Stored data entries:
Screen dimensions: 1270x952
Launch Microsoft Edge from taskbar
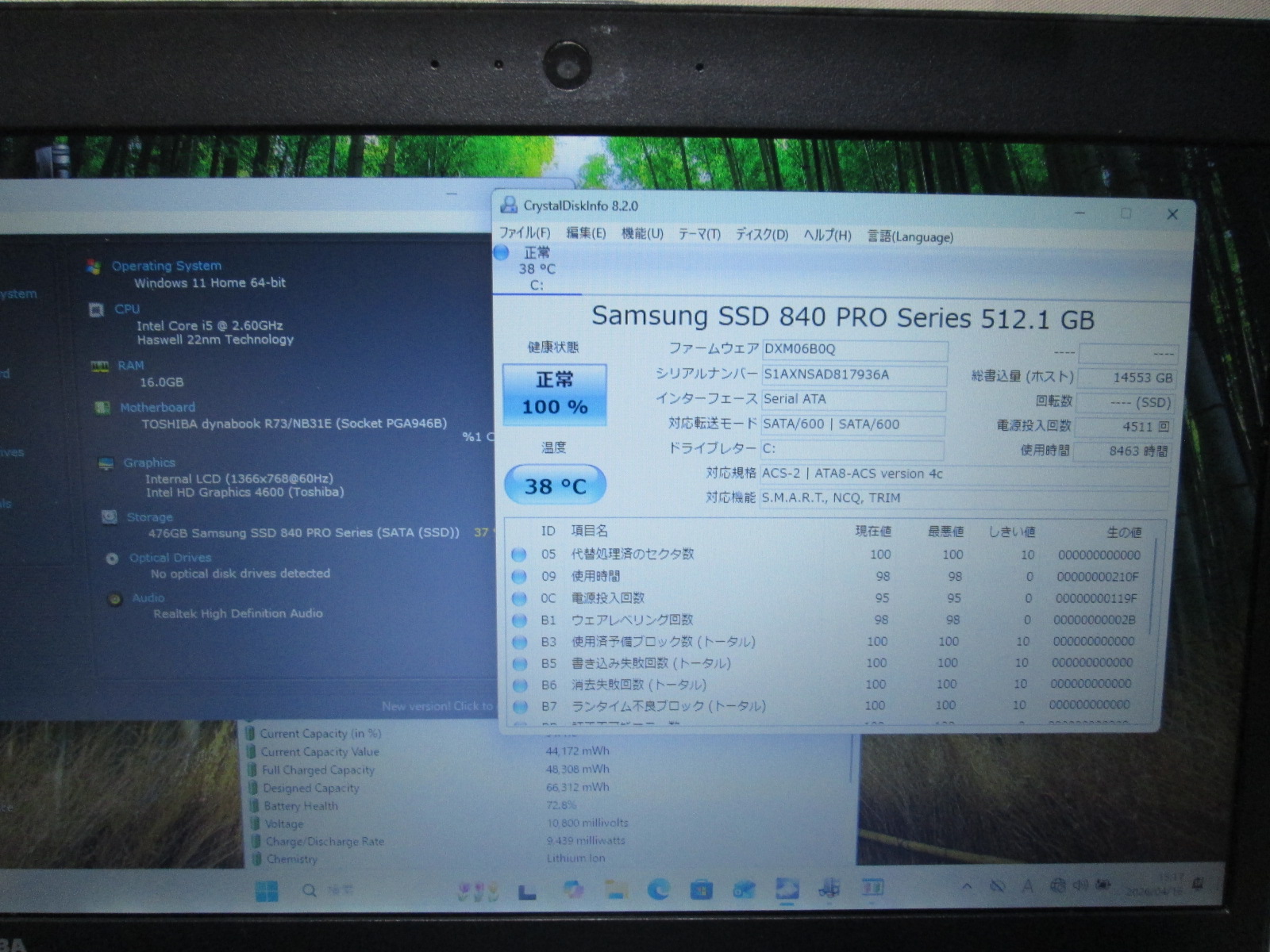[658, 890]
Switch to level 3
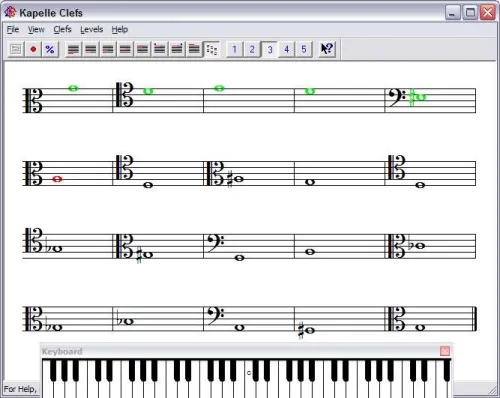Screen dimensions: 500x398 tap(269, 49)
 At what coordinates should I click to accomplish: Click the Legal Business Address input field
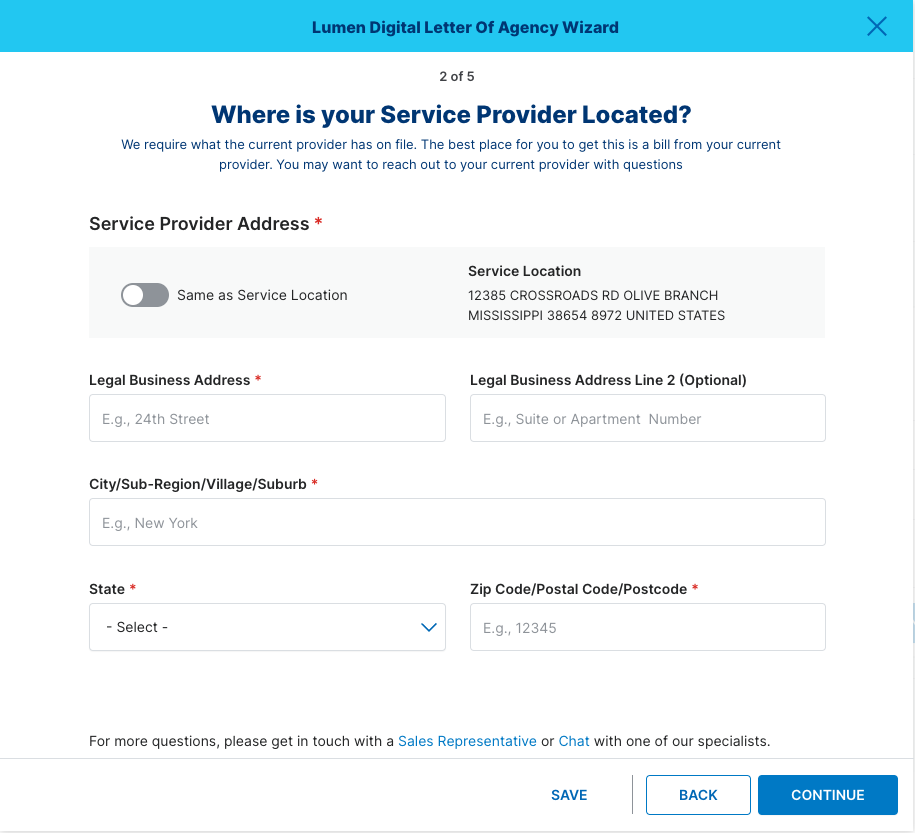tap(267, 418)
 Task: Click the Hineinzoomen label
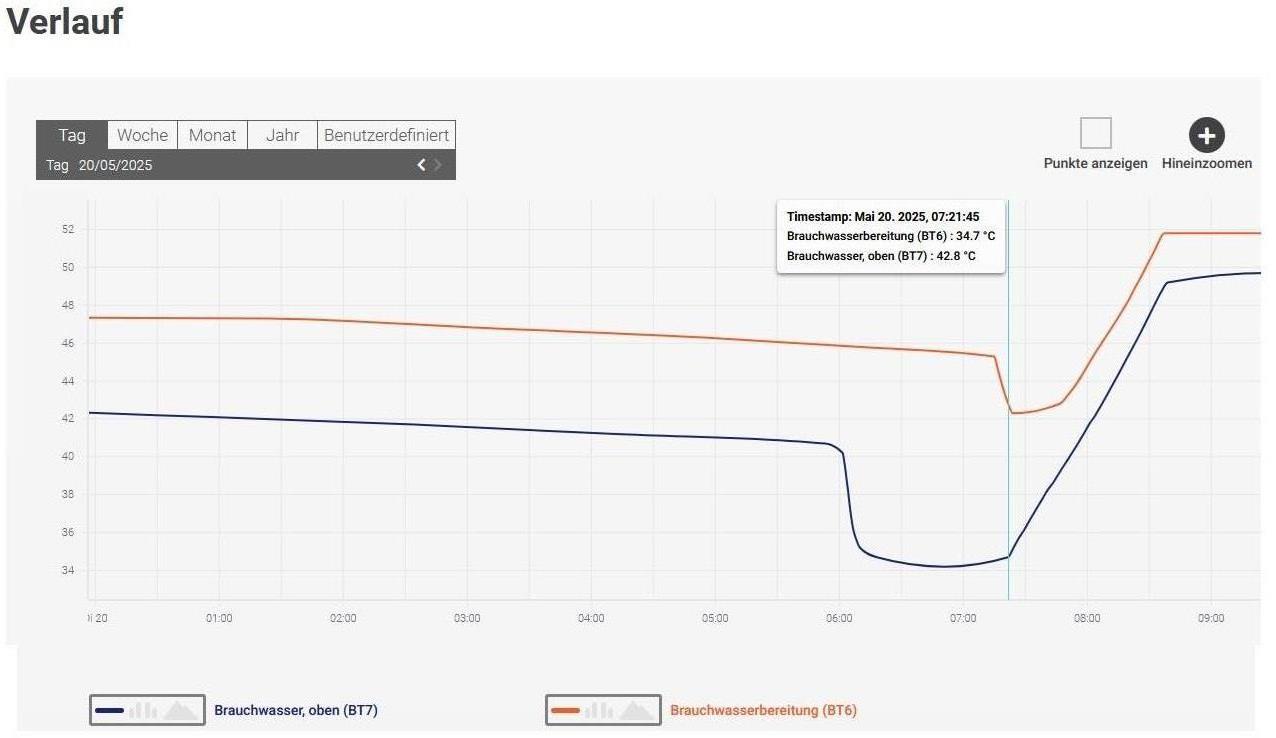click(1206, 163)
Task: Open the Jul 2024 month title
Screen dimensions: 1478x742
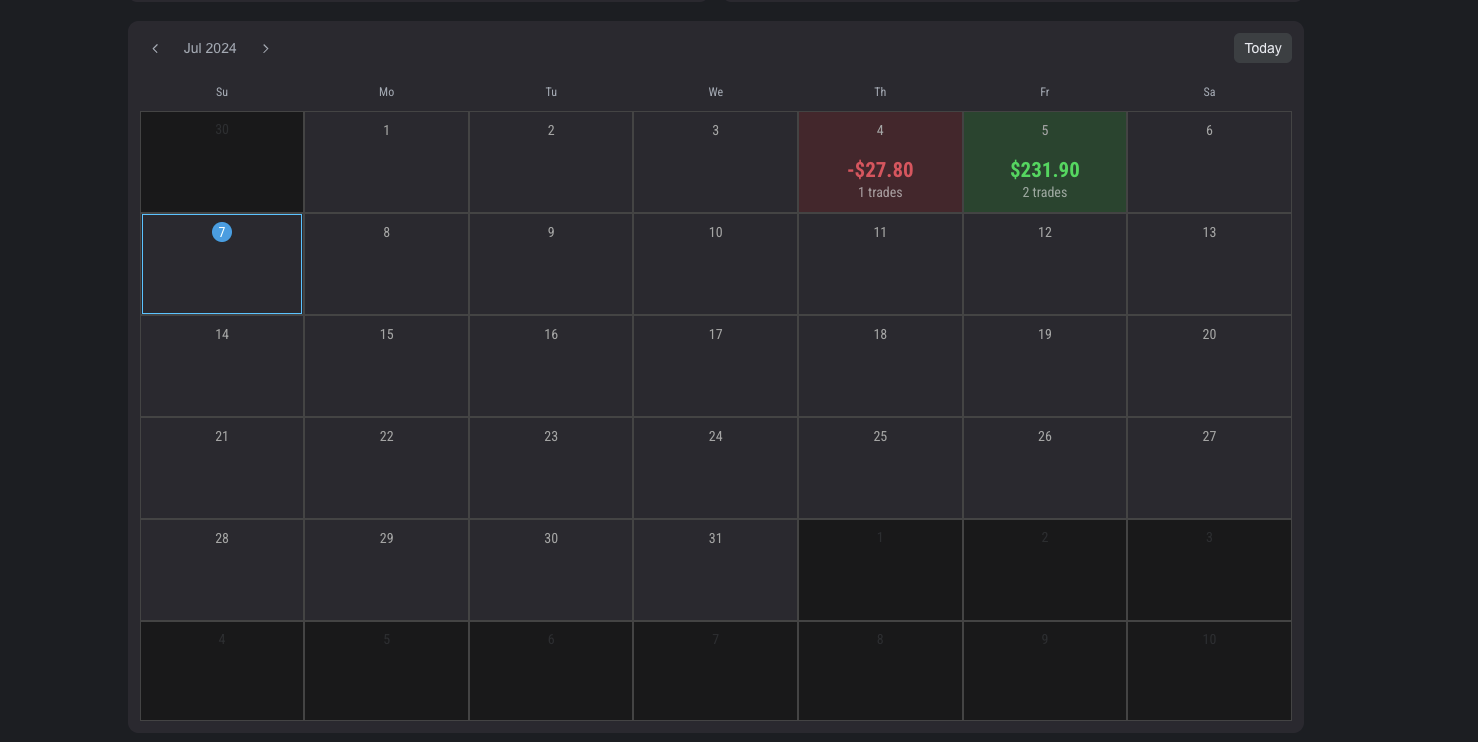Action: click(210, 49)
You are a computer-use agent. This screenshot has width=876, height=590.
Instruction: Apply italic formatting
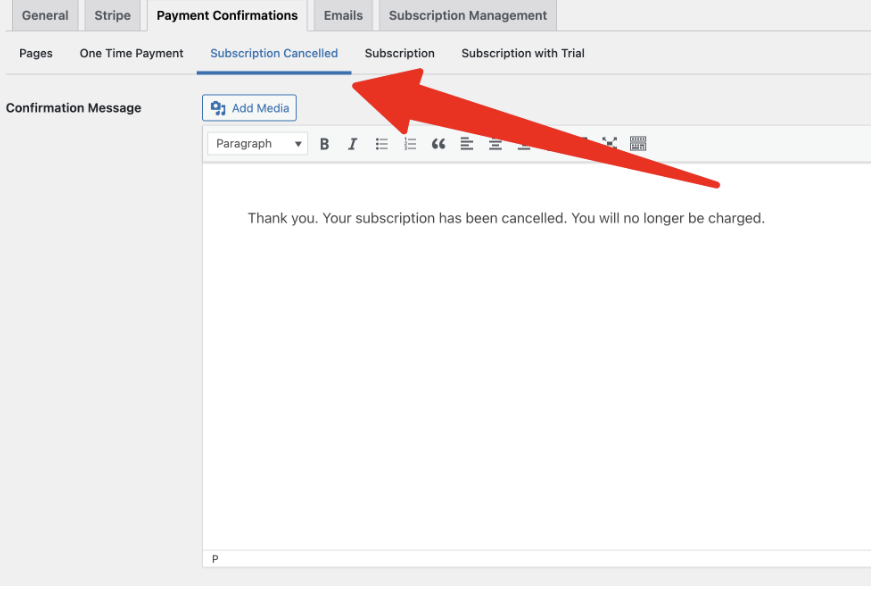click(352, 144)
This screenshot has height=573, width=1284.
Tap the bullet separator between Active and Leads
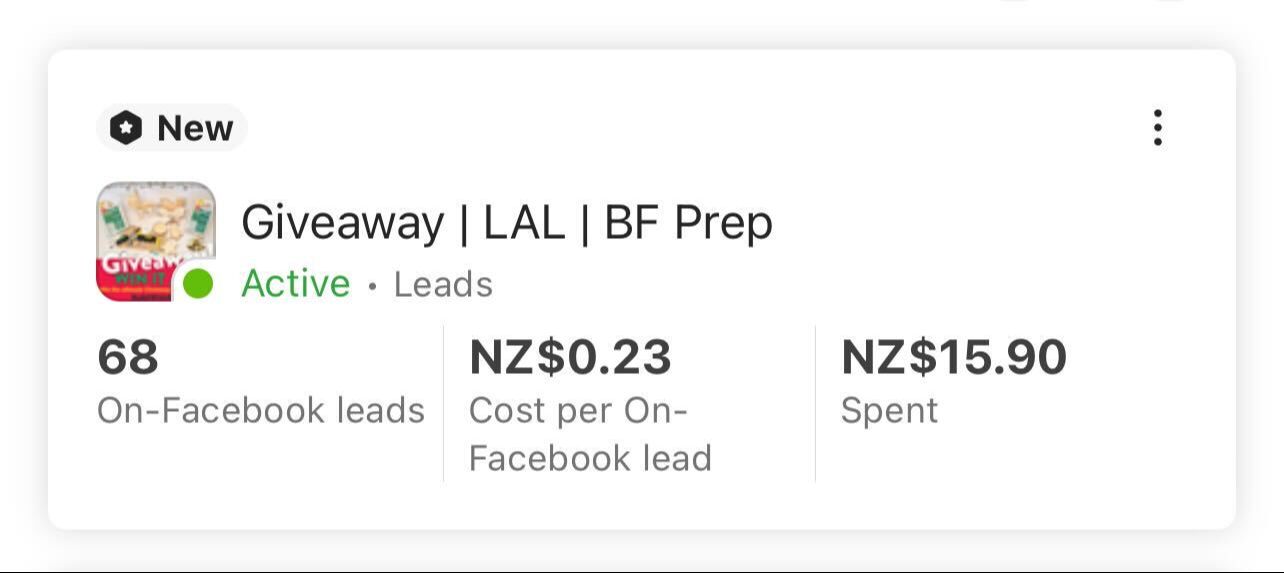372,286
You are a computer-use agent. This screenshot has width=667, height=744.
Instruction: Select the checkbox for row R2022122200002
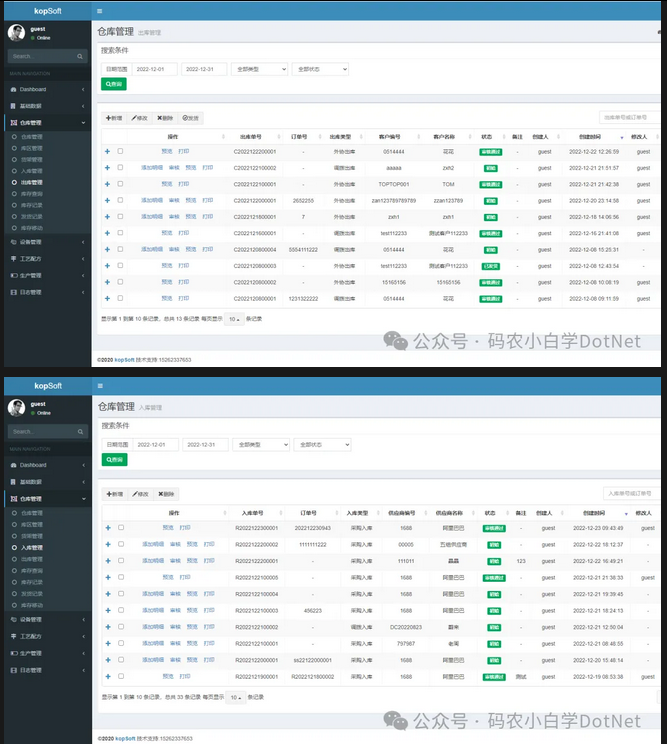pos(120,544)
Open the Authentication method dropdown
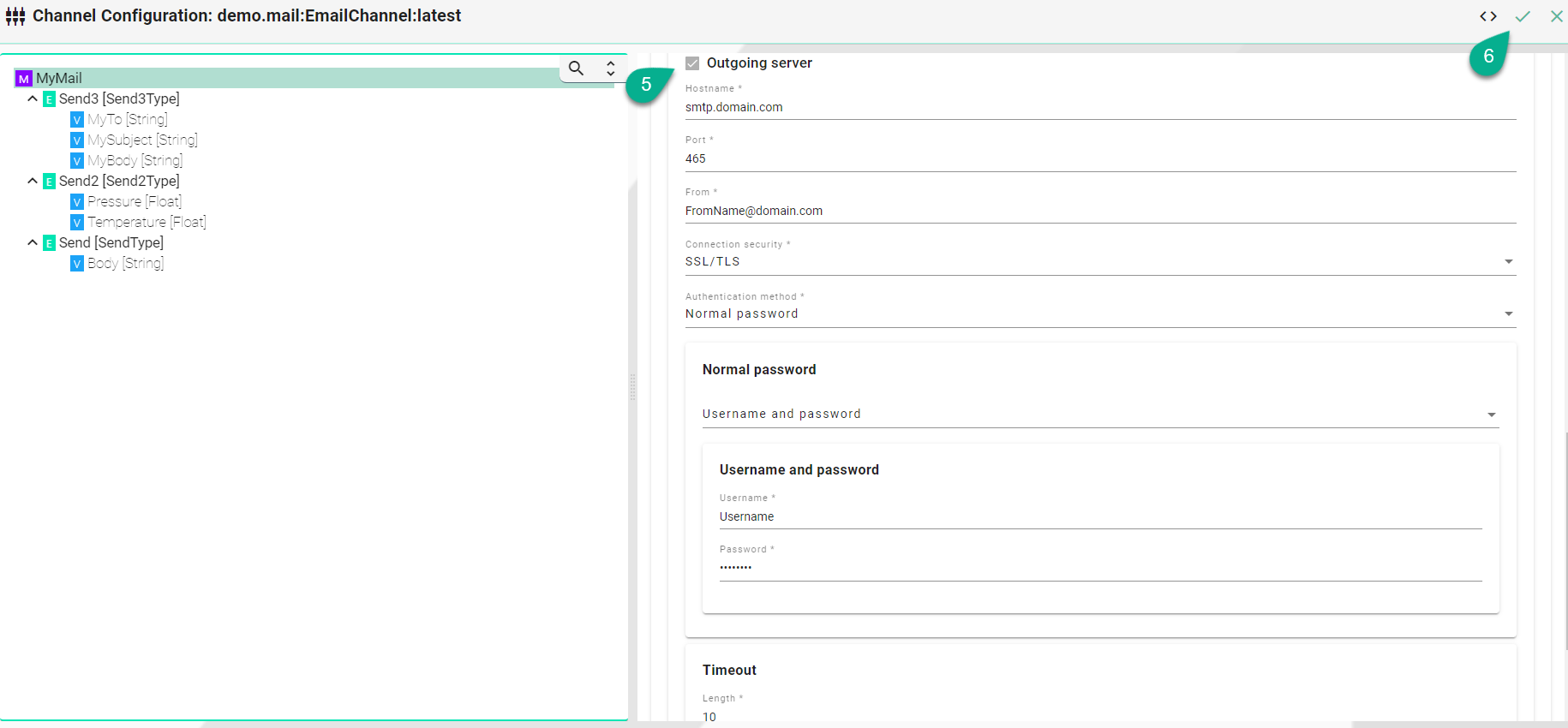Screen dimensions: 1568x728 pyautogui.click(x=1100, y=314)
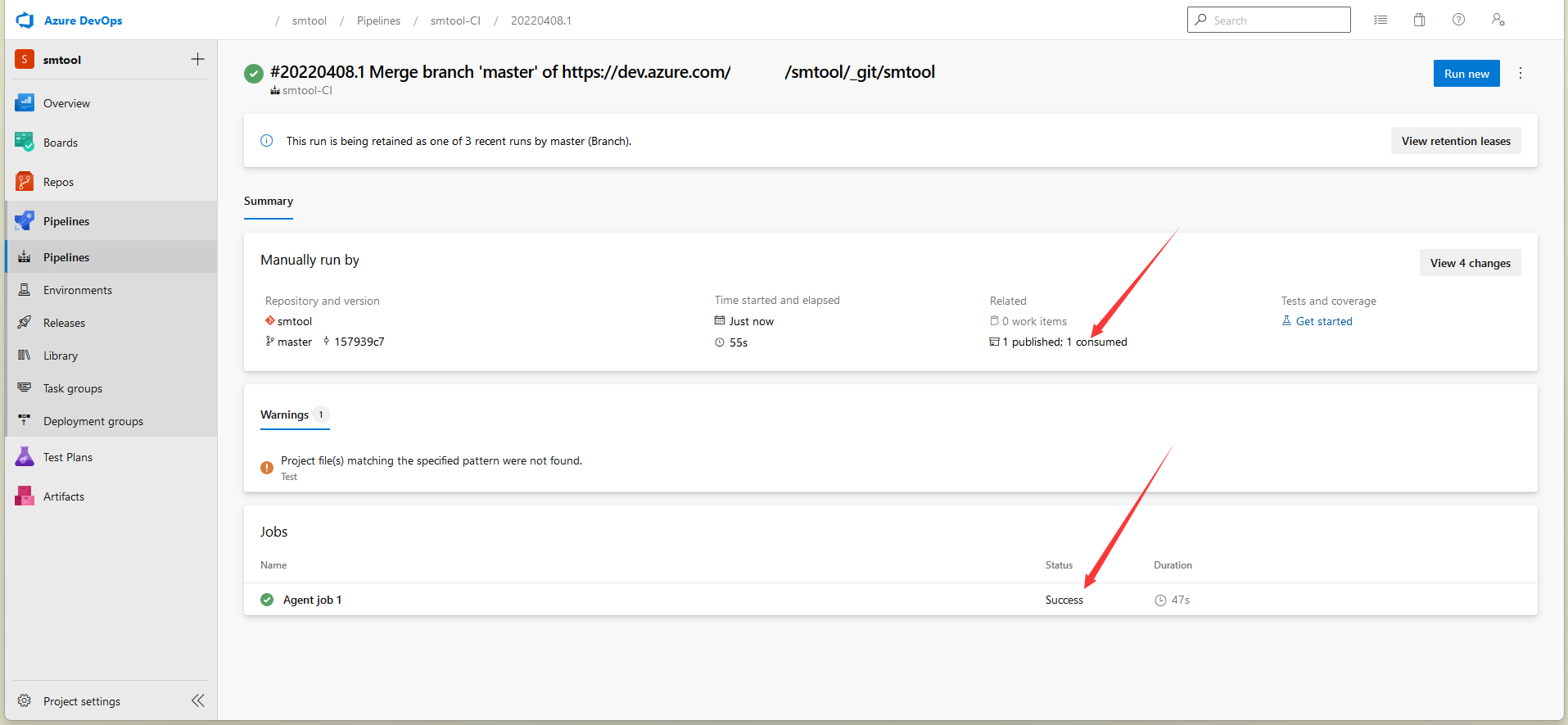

TASK BRIEF:
All lines in the data that contain the word "agent" should be copied.

ANSWER TO THIS TASK:
You are a computer-use agent. This screenshot has width=876, height=590.
You are a computer-use agent. This screenshot has width=667, height=744.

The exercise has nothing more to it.